Hasard de l’actualité ou terrible coïncidence, un cas de vache folle a été détecté en Angleterre début septembre 2021 au moment même où l’Union Européenne annonçait, dans un texte publié au Journal Officiel, le retour des farines animales dans l’alimentation des volailles et des porcs, vingt ans après leur interdiction. Certes, les ruminants ne sont pas concernés par ce nouveau dispositif et la France, de son côté, a indiqué demander de nouveaux avis avant de se prononcer. Pour autant, est-il vraiment nécessaire de reproduire les erreurs du passé ?
Souvenez-vous. En 1985, le laboratoire vétérinaire du secrétariat d’État britannique de l’Agriculture signale l’apparition d’une maladie chez les vaches laitières. Un nom scientifique fait irruption dans notre vocabulaire, l’encéphalopathie spongiforme bovine, une maladie neurodégénérative qui touche les bovins et peut se transmettre à l’homme. En cause, une partie de l’alimentation des bovins, des aliments concentrés généralement composés de maïs, d’orge, de soja, de colza… auxquels sont ajoutés des farines animales produites à partir de graisses, d’os, de déchets d’abattoirs et de carcasses d’animaux morts. En 1991, le premier cas d’encéphalopathie spongiforme bovine est détecté en France et partout en Europe, on abat des milliers de bovins. C’est le début d’une grave crise sanitaire qui va traumatiser le monde agricole mais aussi les consommateurs.

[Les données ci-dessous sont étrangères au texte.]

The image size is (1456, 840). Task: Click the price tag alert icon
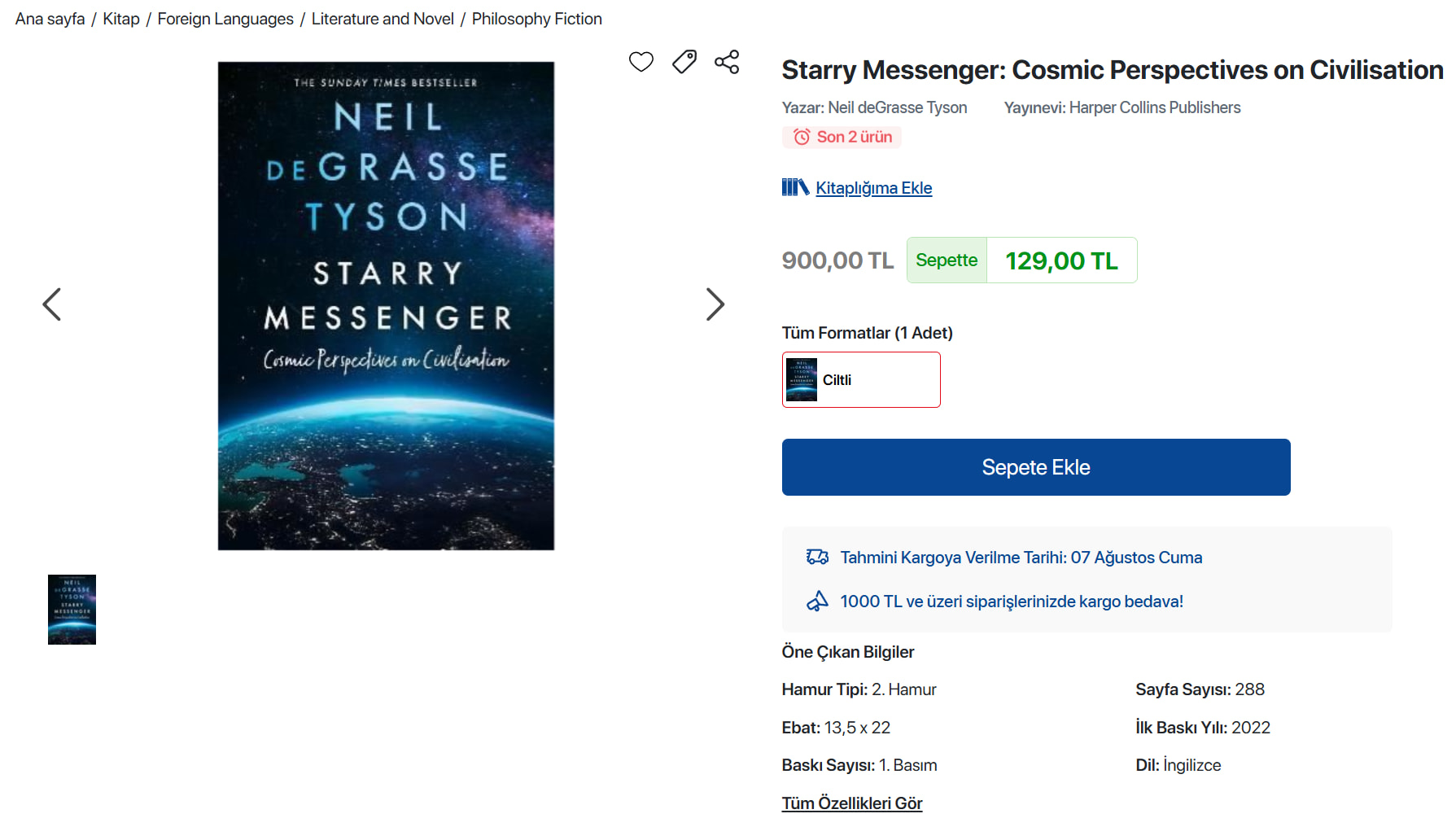[x=684, y=62]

Farines animales bannies. Dès 1994, les farines animales sont interdites en France pour les ruminants mais de nouveaux cas de vaches folles apparaissent dans l’Hexagone bien après 1994 en raison de contaminations croisées. En 2000, toutes les farines animales sont alors définitivement bannies en France et l’Union Européenne vote leur interdiction un an plus tard avant de revenir sur ce texte, notamment en 2013, en permettant d’utiliser des farines animales issues de volailles ou de porcs sains pour nourrir les poissons mais aussi nos animaux domestiques. Tout le monde le sait, les poissons adorent manger du cochon !
Ne dites plus farines animales mais PAT. Le 18 août dernier, un texte a donc été publié au Journal officiel de l’Union Européenne autorisant le retour des farines animales ou plutôt PAT pour Protéines Animales Transformées… entre nous, il n’y a guère de différences si ce n’est que les parties écartées de la chaîne alimentaire (viscères, pieds…) seront prélevées sur des animaux sains destinés à la consommation humaine et non plus sur des animaux morts et il est clairement indiqué que le cannibalisme est désormais interdit. Ainsi, un éleveur ne pourra plus donner des PAT issues de porcs à ses cochons mais en revanche un éleveur de volailles pourra nourrir ses animaux avec des PAT de cochons et inversement. Car, là encore, c’est bien connu, les poulets raffolent des pieds de porcs et les cochons se délectent des crêtes de coq !
Si l’on peut se féliciter de la position de la France, qui s’est abstenue et a demandé de nouveaux avis, on peut tout de même s’interroger sur cette décision de l’Union européenne qui souligne la rigueur absolue des nouveaux cahiers des charges. Toujours est-il que tous ses membres, en dehors de la France et de l’Irlande, semblent trouver normal qu’un poulet mange du porc et inversement. Ou l’art et la manière de ne tirer aucune leçon du passé et de laisser la porte ouverte à de futures fraudes organisées par des entreprises désireuses d’engranger des profits sur le dos des animaux et dans le dos des consommateurs.